= TRECHO DO TEXTO =
══════════════════════════════
No dia 27 de julho de 1938, conforme o costume de anos a fio, o bando
acampou na fazenda Angicos, situada no sertão de Sergipe, esconderijo
tido por Lampião como o de maior segurança. Era noite, chovia muito e
todos dormiam em suas barracas. Na madrugada do dia 28, porém, a volante
chegou tão de mansinho que nem os cães pressentiram. Quando alguém deu o
alarme, já era tarde demais.
Quando os policiais abriram fogo com metralhadoras portáteis, os
cangaceiros não puderam empreender qualquer tentativa viável de defesa. O
ataque durou uns vinte minutos, e poucos conseguiram escapar ao cerco e
à morte. Lampião fora ferido gravemente e, logo em seguida, o mesmo
ocorreu com Maria Bonita.
Ainda assim, ela rastejou até o companheiro (que ainda respirava) e
pediu para ele ser poupado. Mas, suas preces foram inúteis. Arrastada
pelos cabelos por um dos soldados – José Panta de Godoy – a cangaceira
foi degolada viva. Sua cabeça ficou pendurada no pescoço. O próprio
Godoy contou, no local da chacina, como procedeu para separar a cabeça
de Maria Bonita:
Depois de cortar a cabeça, que até tive que bater no osso, saiu muito
sangue, e eu enfiei o dedo dentro do tutano que tinha e barriei tudo,
que era de um branco danado.
Feito isso, o corpo foi colocado em posições grotescas, para risos da
volante. Das 34 pessoas presentes no bando, 11 foram mortas em Angico.
Bastante eufóricos com a vitória, os soldados ainda saquearam e
mutilaram os mortos, roubando-lhes todo o dinheiro, ouro, e jóias. Com
Maria Bonita morreu, também, a mulher mais famosa da história do
cangaço.
Os soldados colocaram as cabeças cortadas, como troféus de vitória,
em latas de querosene contendo aguardente e cal. E, para alimentar os
urubus, deixaram os corpos mutilados e ensangüentados a céu aberto.
Mesmo em adiantado estado de decomposição, as cabeças percorreram uma
parte do Nordeste do Brasil, sendo exibidas à população. Elas atraiam
multidões, onde quer que fossem expostas.
══════════════════════════════
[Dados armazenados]
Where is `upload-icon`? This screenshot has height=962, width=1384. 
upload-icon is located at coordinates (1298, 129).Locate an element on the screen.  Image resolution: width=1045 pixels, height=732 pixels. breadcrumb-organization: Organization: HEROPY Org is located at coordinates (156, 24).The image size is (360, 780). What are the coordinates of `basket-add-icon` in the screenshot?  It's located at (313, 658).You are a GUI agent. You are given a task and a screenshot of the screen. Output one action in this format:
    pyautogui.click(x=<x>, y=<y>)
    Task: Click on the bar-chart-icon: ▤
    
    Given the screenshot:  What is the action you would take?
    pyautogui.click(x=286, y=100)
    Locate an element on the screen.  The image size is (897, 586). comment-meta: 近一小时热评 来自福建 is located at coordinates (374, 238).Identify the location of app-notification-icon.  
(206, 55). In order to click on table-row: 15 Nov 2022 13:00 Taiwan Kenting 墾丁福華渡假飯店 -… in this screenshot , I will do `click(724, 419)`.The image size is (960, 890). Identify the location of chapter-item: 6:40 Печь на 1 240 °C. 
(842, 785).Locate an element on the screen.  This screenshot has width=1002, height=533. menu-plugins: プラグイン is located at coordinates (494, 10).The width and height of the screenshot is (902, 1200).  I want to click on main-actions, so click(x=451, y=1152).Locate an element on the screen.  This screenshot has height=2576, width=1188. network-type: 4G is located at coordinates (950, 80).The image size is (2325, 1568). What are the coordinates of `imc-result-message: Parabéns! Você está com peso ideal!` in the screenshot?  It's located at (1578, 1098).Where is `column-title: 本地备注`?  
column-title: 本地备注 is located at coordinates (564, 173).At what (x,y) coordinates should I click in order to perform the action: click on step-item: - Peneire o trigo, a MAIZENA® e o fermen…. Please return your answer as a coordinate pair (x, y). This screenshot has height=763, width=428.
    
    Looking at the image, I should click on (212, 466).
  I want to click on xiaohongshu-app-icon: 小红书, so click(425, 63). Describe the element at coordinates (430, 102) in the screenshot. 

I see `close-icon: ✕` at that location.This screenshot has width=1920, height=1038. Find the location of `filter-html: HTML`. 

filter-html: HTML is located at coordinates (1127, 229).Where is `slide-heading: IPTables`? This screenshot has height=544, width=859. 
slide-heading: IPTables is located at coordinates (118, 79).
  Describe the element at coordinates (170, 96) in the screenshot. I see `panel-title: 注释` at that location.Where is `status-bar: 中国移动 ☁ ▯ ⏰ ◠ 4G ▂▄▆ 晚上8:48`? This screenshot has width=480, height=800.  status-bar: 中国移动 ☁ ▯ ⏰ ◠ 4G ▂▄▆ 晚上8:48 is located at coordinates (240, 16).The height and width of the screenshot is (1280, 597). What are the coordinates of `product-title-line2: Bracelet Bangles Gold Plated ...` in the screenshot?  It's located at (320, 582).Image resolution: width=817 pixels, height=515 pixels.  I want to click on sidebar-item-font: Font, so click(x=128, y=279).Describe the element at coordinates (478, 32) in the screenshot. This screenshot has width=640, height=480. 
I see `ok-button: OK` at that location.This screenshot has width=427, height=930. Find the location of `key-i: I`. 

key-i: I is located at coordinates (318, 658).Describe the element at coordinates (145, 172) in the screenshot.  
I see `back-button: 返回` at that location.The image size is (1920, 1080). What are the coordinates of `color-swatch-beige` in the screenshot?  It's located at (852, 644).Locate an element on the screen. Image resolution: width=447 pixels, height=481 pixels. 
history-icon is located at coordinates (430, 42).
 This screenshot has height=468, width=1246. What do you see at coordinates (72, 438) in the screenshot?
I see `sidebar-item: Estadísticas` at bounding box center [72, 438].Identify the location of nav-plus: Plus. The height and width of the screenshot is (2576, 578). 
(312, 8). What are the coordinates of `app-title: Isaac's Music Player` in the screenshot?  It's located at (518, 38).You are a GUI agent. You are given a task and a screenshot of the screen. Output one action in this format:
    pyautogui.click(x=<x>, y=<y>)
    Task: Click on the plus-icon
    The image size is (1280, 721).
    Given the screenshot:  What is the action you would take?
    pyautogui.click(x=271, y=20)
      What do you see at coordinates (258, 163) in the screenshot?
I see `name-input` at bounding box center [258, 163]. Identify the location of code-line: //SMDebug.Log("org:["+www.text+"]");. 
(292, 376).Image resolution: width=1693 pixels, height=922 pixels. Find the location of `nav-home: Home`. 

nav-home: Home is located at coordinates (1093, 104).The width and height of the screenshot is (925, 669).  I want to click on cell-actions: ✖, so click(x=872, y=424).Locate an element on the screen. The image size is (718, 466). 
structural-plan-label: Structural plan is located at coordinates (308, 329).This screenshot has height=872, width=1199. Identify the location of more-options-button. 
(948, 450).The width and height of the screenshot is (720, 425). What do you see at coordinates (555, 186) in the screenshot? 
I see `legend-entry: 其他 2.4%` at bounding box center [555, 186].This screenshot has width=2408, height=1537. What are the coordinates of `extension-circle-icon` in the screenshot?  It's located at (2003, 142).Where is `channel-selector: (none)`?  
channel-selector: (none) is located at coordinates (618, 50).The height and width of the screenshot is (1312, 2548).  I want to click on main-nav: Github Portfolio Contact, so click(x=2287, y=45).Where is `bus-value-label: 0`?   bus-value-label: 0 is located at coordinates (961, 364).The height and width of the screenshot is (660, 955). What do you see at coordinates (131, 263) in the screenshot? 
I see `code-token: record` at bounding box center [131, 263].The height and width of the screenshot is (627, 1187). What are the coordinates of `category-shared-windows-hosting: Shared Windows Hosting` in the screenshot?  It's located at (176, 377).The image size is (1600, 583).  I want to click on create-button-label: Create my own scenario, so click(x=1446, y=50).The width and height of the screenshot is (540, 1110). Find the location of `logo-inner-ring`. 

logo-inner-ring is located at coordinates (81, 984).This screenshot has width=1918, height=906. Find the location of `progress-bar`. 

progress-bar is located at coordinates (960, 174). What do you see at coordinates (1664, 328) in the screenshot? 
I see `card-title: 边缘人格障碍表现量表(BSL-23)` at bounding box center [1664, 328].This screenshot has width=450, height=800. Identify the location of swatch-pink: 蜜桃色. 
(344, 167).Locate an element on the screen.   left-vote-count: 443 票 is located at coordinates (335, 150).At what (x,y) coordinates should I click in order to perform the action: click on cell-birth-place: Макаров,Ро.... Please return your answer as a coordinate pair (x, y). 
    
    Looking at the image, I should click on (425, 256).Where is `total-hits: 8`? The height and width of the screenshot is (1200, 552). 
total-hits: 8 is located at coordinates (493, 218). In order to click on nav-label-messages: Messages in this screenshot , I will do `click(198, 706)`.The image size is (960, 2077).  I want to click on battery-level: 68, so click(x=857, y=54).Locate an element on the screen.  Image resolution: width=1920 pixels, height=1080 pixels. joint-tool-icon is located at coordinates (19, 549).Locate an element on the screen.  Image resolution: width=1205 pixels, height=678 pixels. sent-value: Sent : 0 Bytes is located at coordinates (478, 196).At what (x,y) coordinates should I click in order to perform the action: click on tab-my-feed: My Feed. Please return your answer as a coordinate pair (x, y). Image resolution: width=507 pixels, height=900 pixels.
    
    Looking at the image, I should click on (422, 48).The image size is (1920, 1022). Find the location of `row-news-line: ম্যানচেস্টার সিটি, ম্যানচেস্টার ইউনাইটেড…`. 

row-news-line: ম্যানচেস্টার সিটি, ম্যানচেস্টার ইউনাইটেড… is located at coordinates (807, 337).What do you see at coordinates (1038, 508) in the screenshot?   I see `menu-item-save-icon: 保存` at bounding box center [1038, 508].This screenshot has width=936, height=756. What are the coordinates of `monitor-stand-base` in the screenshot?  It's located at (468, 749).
══════════════════════════════
= SOBRE A TAREFA =
Explique, por favor, em uma a três frases, por que o bando acampou na fazenda Angicos, segundo o trecho sobre o ataque em Angicos. Responda com base apenas no trecho sobre o ataque em Angicos.

= RESPOSTA ESCRITA =
O bando acampou na fazenda Angicos, no sertão de Sergipe, seguindo um costume de anos a fio. Além disso, Lampião considerava aquele esconderijo o de maior segurança.